Some Pricing Misconceptions

So, you have just completed your app and you are trying to figure out the best price to charge. Often, developers think that in order to compete on the Android Market they must price their apps very low, like $0.99. Your thinking may have been influenced by one of the following:

• You see a lot of downward pricing pressure on the Android Market from what you've read and think you had better not price your app too high.

• You think customers will expect you to charge only $0.99 for your app because you believe everyone else is. You succumb to the pricing pressure.

• You think that pricing your app at $0.99 will help your app to make it into the top Android Market sales results. You rationalize that you will make up for the low price in volume sales.

• You see dollar signs looming and think your low price will attract tens of thousands of buyers, even if they have no use for your app.

Caution is recommended against adopting any of these mindsets and dropping your price right away. Any one of these thoughts may quickly result in low revenues, no immediate paychecks from Google, and discourage you from creating more apps for the Android Market in the future. Let's review each of these thoughts in a little more detail.

You see downward pricing pressure and think you should follow suit. Yes, it was true that overall average prices were falling on the Android Market. But, more recently prices have seemed to stabilize and some categories have actually seen slightly higher prices, even with games. Because the Android Market was a relatively new storefront, developers and buyers were trying to find that sweet spot where buyers would buy and developers would receive fair compensation for their work. What we are learning over time is that while prices have stabilized for Android apps, many are being sold at two to four times the $0.99 price point and they're seeing steady sales. Base your initial app price on a rational determination of how much time and money you have put into the project, the size of your buying market, and other factors we'll discuss later.

You think customers will expect you to charge only $0.99 for your app. Not so fast. If you truly offer unique functionality for your product, you can certainly charge more for your app as a starting point. Pricing your app at $0.99 is like putting your newly published book in the $5 bargain bin at your local bookstore! Is that where you want your work of art to go first? How will you discount from there? How will you do any promotions or entice users to buy additional apps if you are already at the lowest price point possible?

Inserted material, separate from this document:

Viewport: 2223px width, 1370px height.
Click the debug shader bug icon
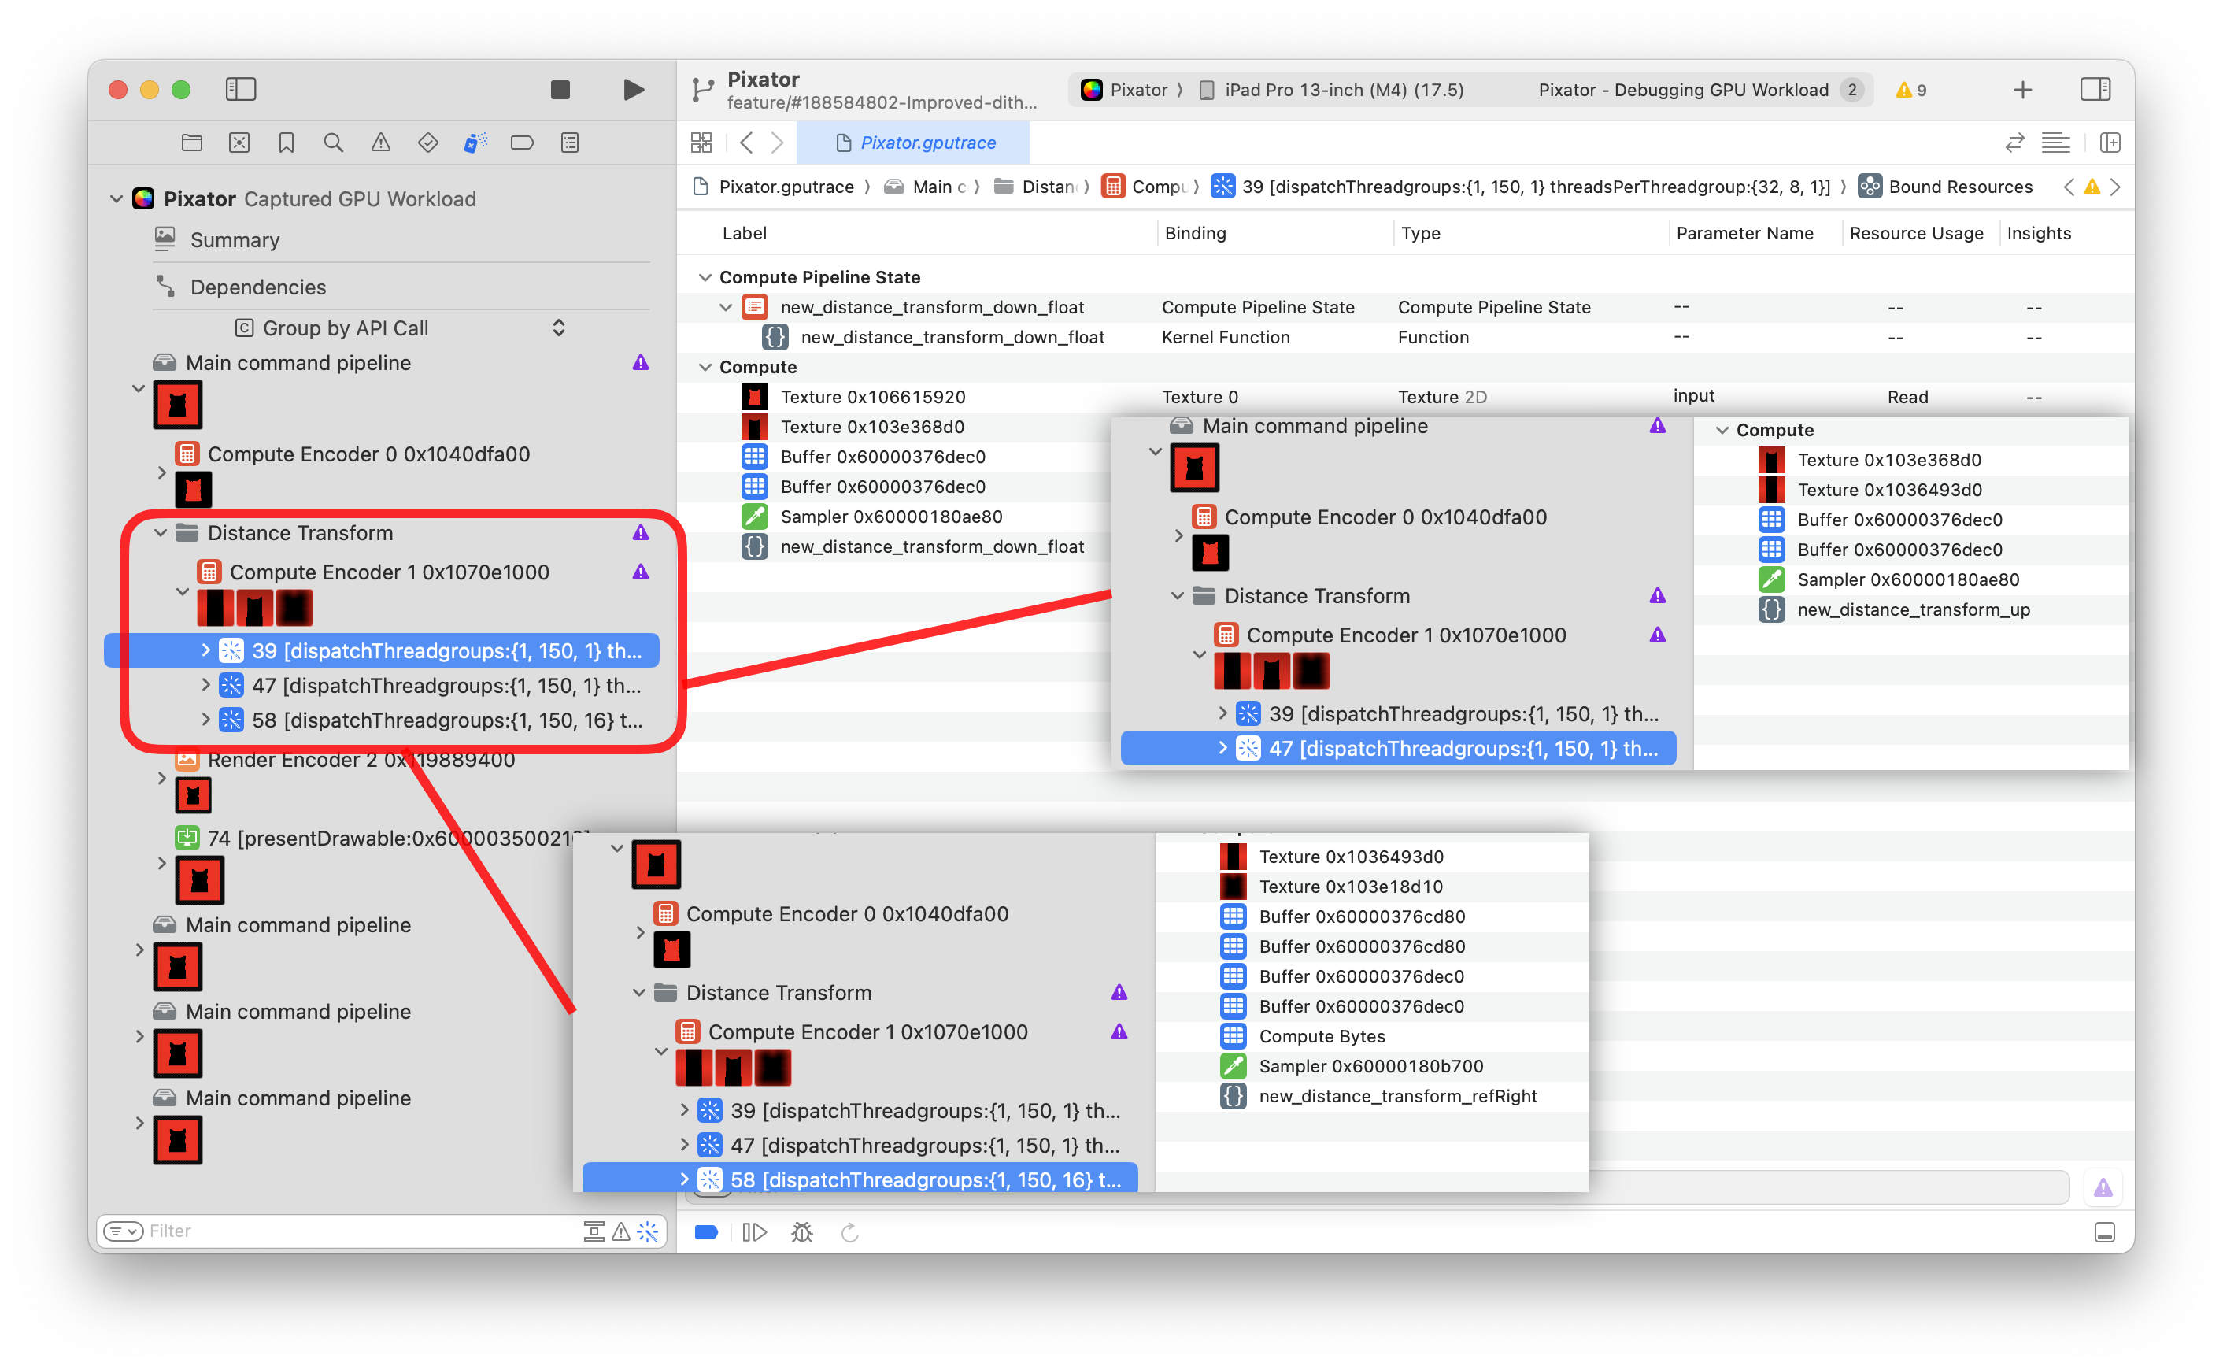coord(802,1232)
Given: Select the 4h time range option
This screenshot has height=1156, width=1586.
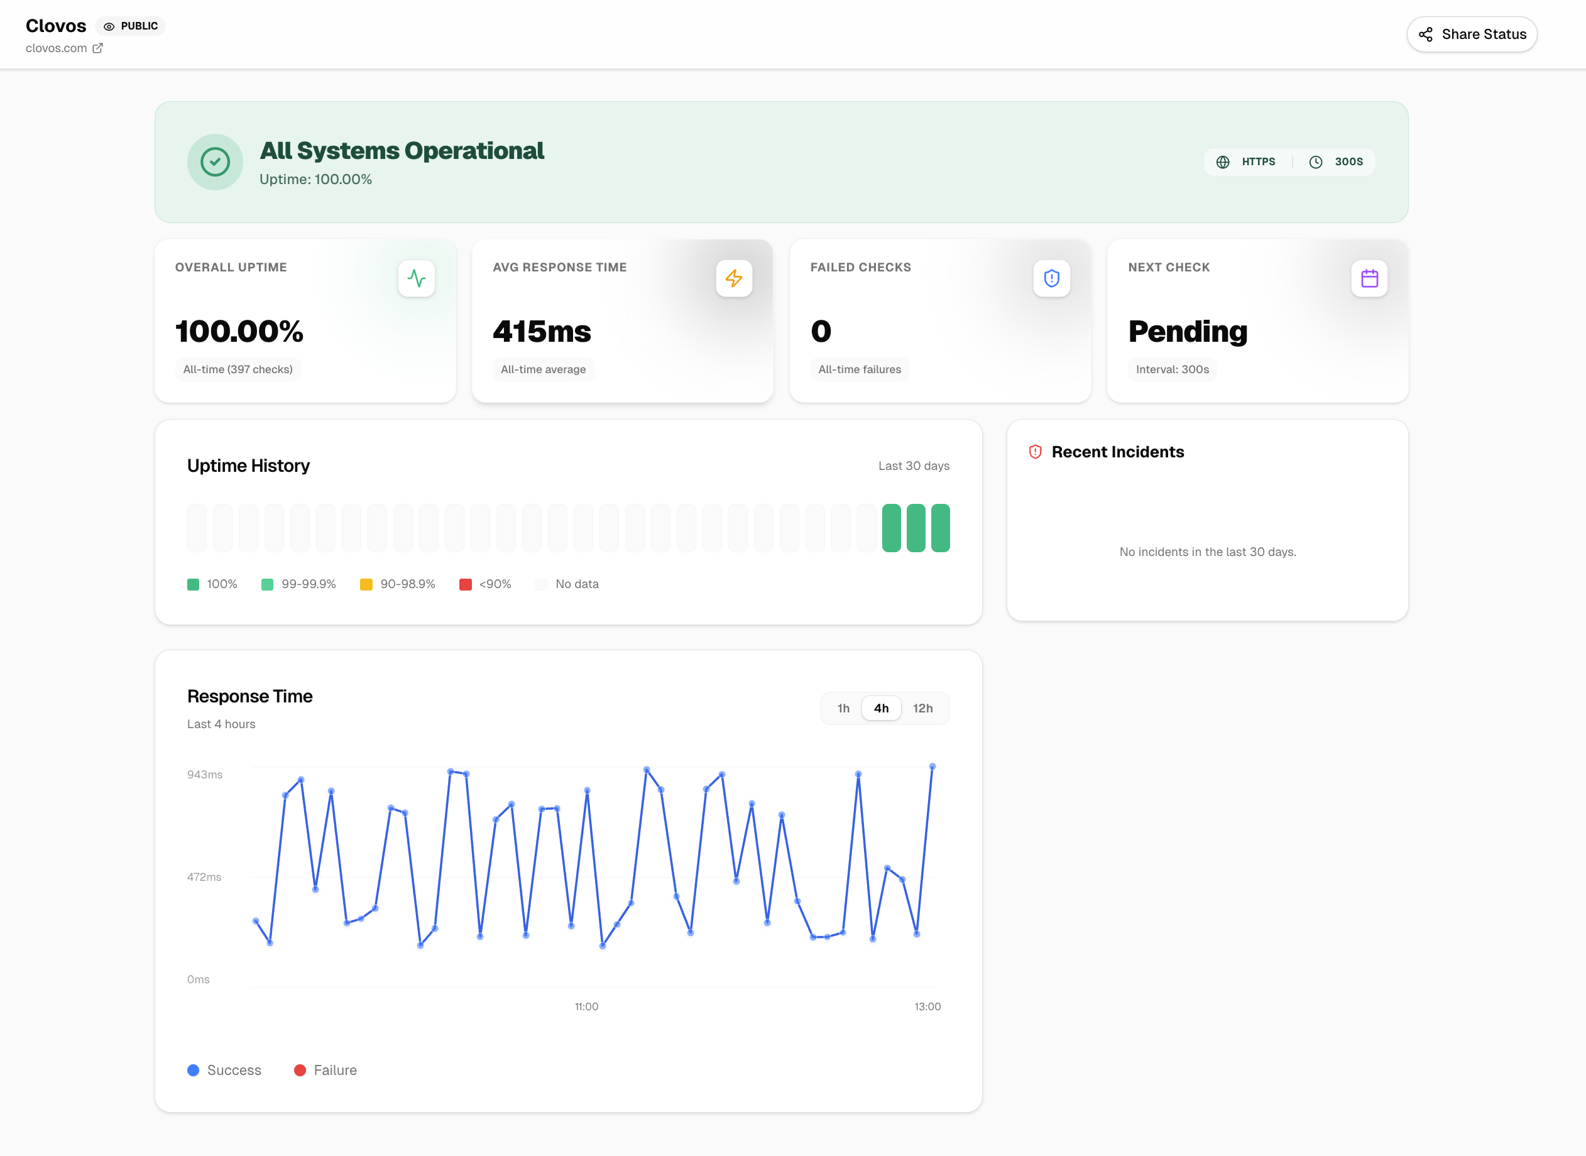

Next, you think that by entering the market at $0.99 you will easily enter the top 100 in sales and make up for the low price in volume. As more apps are being added every day to the Android Market, your chances of making it into this exclusive club become narrower. You've got to use other means to help buyers find your app on the Android Market.

Let's face facts! The chances of entering the top 100 in sales on the Android Market by pricing your app at $0.99 are getting slimmer by the day as more and more apps are added to the store.

Lastly, you want to see those dollars coming in as soon as you launch your app on the Android Market, so you price it at $0.99. This is a mistake. We all want to make money, but you need to adopt a longer-term vision if you want to be successful selling on the Android Market. Unless you have very deep pockets, like a large game developer, you most likely have little to no brand awareness. Building a brand takes time and big bucks unless you happen to be one of the lucky few to have a best-selling game or other app. This is getting harder and harder, and the reality is that most developers won't make it into that cherished circle through luck alone.

So, what's your best option? You have to level the playing field as best you can, and that's by offering your users a free version of your app. Let your users "try before they buy." You want to establish a following for your app, and one of the best ways to do that is to offer an Android "light" app that allows users to preview the app, test drive it, and get a feel for it before committing monetarily. This is a long-term strategy, and it takes some time.